プロローグ
青春小説が好きでたまらず、気づいたら文章を書いていました。
なるべく更新したいですが(そのために連載という体を取りましたが)ちゃんと書き続けられるかどうか……ごめんなさい。
人には誰しも苦手なものってのがある。
こう言われて「そんなもんないさ」と強がる人もいるだろう。しかし、心にそうやって鎧を纏っても、身ってのは剥き出しにされている。どんなに強がったところで、本能的に苦手なものってのに身は弱い。
その身までも偽ることは、果たしてできるだろうか、いや、大抵の人はできないはずだ。というわけで、自分の苦手なものってのを頭に思い浮かべた上で、ちょっと話に付き合って欲しい。
さて、苦手なものってのはなんだろう? それは人によって違うだろうが、身近でわかりやすい例でいこうか。
たとえば、虫。
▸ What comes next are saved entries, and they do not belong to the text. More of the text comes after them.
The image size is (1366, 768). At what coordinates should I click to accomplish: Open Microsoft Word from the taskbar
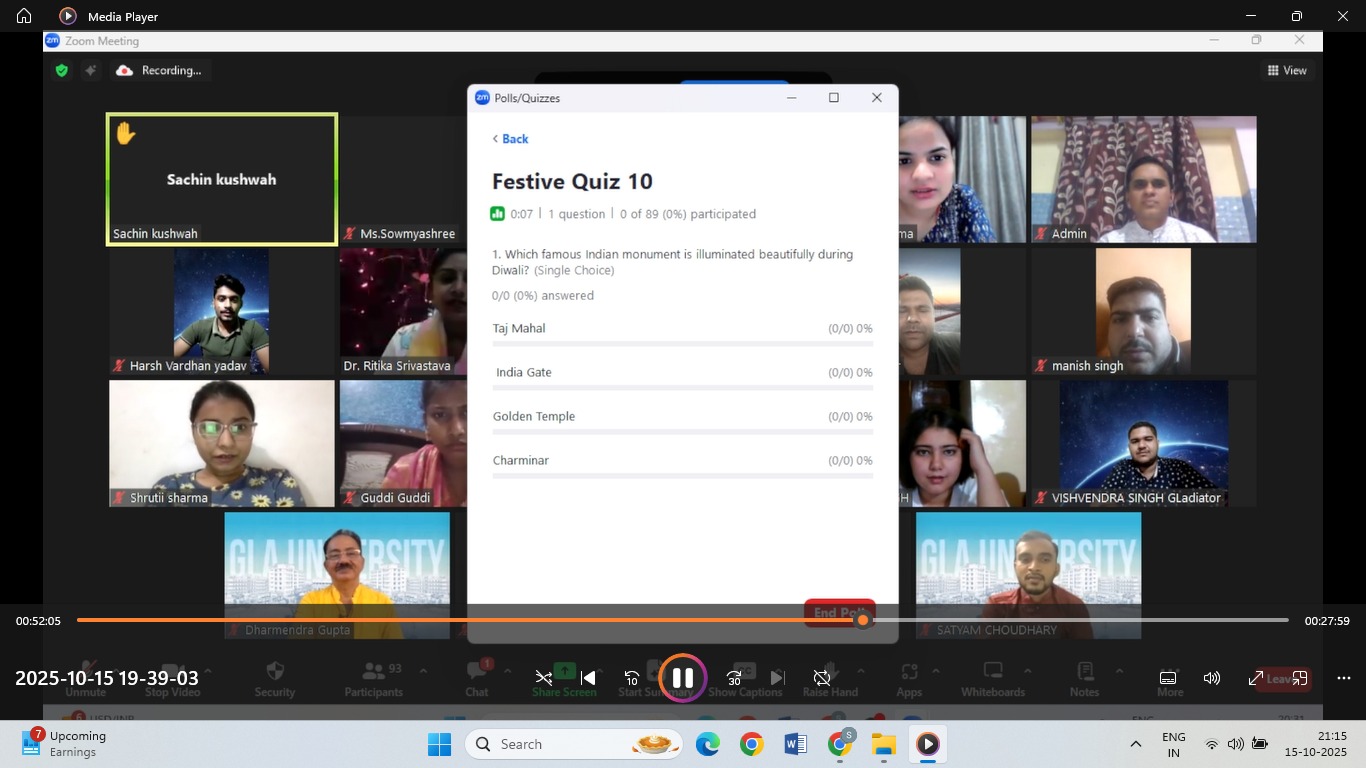(x=796, y=744)
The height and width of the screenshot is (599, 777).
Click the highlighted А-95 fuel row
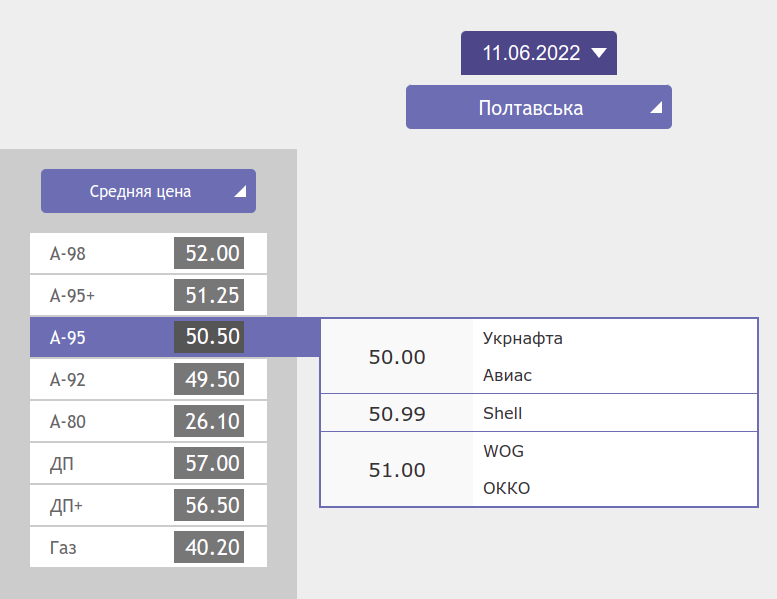(x=100, y=338)
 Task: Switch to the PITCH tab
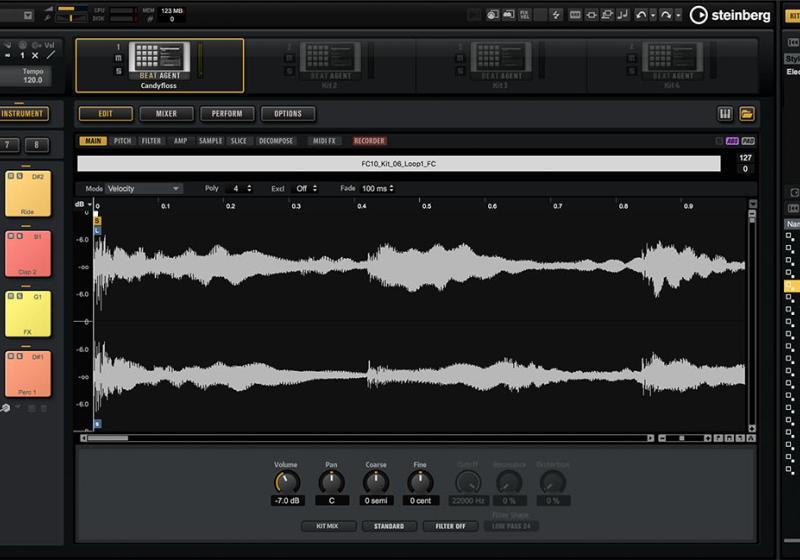tap(122, 141)
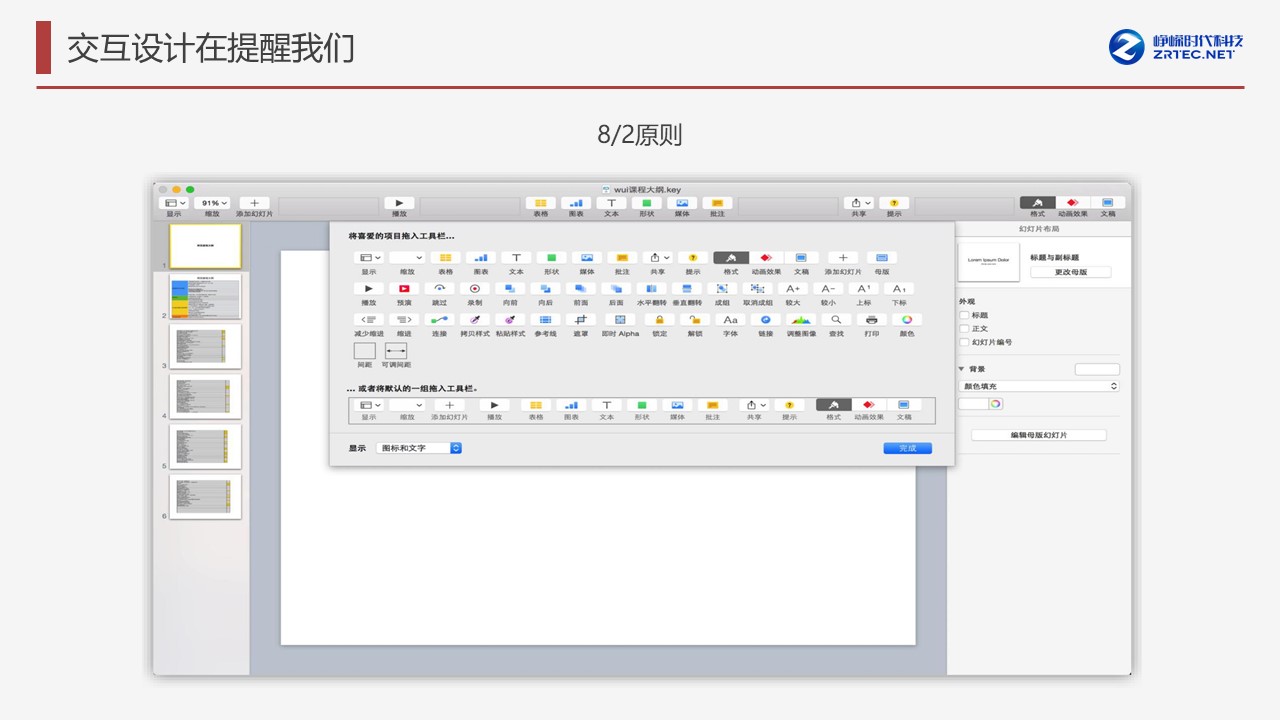This screenshot has height=720, width=1280.
Task: Choose the 调整图像 histogram icon
Action: [x=801, y=320]
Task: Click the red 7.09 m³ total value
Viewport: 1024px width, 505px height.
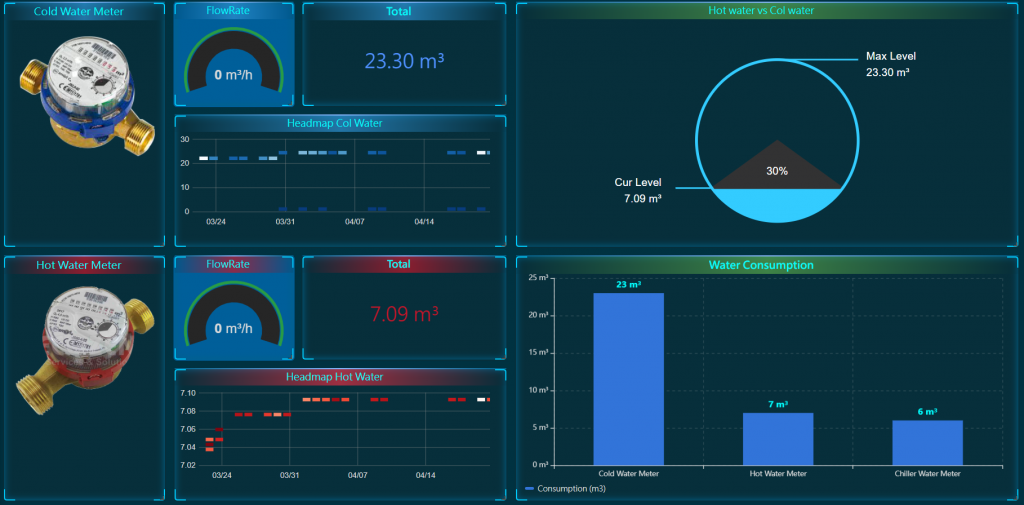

苦手な人、多いんじゃないか? ゴキブリなんてのはその最たる例じゃないかな。
まあゴキブリじゃなくてもいいから、自分がいっちばん苦手な虫を思い浮かべてほしい。どうかな? 思い浮かべただけで、逃げだしたくなる衝動に駆られないか? この場に本体がいなくてもそんな風に思える人もいるかもしれないってくらいなんだから、人間の想像力ってのにはつくづく恐れ入るね。
俺? 俺には苦手な虫はいない。ゴキブリだろうとハチだろうと、俺にとっては可愛いもんだ。
えっ、なに? 「さんざん偉そうなこと言っときながら、強がってんじゃねえ」? そういう意見が出るのも、もっともだ。
けれど、俺は強がってるわけじゃない。あくまでも苦手な虫はいないと言っているだけであって、苦手なものはある。
いや、正確には「あった」というべきか。
書店に行くと、帯がついている本をよく見かけると思う。
ほら、あの誇張も甚だしい文句がスペースいっぱいに躍る帯。
「全日本が泣いた!」とか「今最も熱い作家の、最もホットなミステリー!」とかさ。
俺、ああいうの大の苦手だったんだ。なんか見てるだけで、体がこそばゆくなってさ。
だからそういう本は極力避けて、帯がついてないか、もしくは帯の文句がおとなしめ(といっても、そんな本あまり無いけど)のやつを好んで買ってたってわけ。
でも、今になって思うことがある。そういうあり方だってあっていいじゃないか、と。
たぶんそれまでの俺は斜に構えてたんだ。
「なんでこんなのが流行るんだか分からない」 「こんなのより俺が好きなやつの方がずっと面白い」
こんなことをずっと考えてたんだから、笑えるよな。
そんなアホくさい考えは、完全に、もう跡形もなく吹き飛ばされた。
どんなことにも機会というものはつきもので、俺もその例に漏れず、出会いという名の機会が俺を変えた。
その出会いは、ひとつじゃあなかったな。
色んな奴に会ってきた。
そいつらと出会ってからというもの、時に助け、時に助けられ、時に言い合い、時に和解して……そうして俺が出来ていった。
これまでの日々は、俺の胸で醸成され、体に染みつき、心の一部分として、一生記憶に残るに違いない。
中には思い出したくもない時期だってある。そんなとき、近くにいた連中がどれほどの助けになったか、わからない。
そういうときに、絆ってやつを実感するわけさ。
ここまで読んでくれたらわかるだろ? ほら、最後なんて見てみなよ。絆だってよ、絆。
たぶん昔の俺なら一生使うことも無かっただろう単語だぜ、これ。
でも、そんな単語だって臆面もなく使えちまうのが今の俺さ。昔の俺も嫌いなわけじゃないけど、今の俺からみたら稚拙だったね、生き方が。まあ、生き方なんてそんな偉そうなこと言うのにはまだまだ早いよ、ってあいつなら言うだろうけどな。
おっと、そろそろ始めるか。大切な、貴重な、出会いの話ってやつを。
その前に、ここまで痛々しい文章を読んでくれた人たちに感謝するよ。ありがとう。
たぶん、これからもっと痛々しいことになるだろうけどな。最初の頃は、俺もまだまだだったからなあ。
そう、あれは桜が咲き誇る春に――
ああ、読み返すと恥ずかしいなあ……。それでも書いてみたかったんです、こういう感じの話を。
これから少しずつ書いていきたいと思いますが、前書きにあるとおり、なかなか難しい状態です。
それでも、欲を抑えきれず、つい書いてしまいました。
こんな痛々しい文ですが、気に入っていただけたら嬉しいです。